Work task
Pull out every line below that contains the word "computer".

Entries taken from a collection
━━━

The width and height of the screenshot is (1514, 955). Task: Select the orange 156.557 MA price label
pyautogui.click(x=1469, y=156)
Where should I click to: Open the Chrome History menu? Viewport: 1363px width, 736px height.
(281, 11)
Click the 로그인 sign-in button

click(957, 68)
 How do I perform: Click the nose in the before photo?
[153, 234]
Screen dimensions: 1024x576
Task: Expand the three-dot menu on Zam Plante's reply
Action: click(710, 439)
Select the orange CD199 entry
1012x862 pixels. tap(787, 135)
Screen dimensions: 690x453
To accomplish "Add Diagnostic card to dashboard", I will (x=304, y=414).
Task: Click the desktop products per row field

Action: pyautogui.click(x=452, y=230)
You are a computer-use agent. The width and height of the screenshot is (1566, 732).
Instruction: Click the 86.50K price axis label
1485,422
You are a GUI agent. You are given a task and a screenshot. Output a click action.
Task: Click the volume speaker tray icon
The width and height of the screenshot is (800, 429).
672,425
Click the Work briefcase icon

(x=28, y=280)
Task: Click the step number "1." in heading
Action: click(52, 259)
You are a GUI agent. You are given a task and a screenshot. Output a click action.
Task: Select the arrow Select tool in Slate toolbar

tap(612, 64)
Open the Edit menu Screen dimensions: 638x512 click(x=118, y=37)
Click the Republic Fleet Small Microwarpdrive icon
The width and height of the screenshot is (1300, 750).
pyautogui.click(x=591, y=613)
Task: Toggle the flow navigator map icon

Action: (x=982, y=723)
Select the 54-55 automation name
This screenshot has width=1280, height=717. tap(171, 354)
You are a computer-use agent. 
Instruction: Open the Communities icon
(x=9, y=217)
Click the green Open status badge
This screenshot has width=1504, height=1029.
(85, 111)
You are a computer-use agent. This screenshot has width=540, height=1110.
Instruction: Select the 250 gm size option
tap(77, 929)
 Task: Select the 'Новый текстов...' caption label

━━━

Problem solution
You are a computer-use agent. The width and height of the screenshot is (1566, 732).
You are a computer-use agent. 
You are a computer-use agent. This screenshot has width=540, height=1110.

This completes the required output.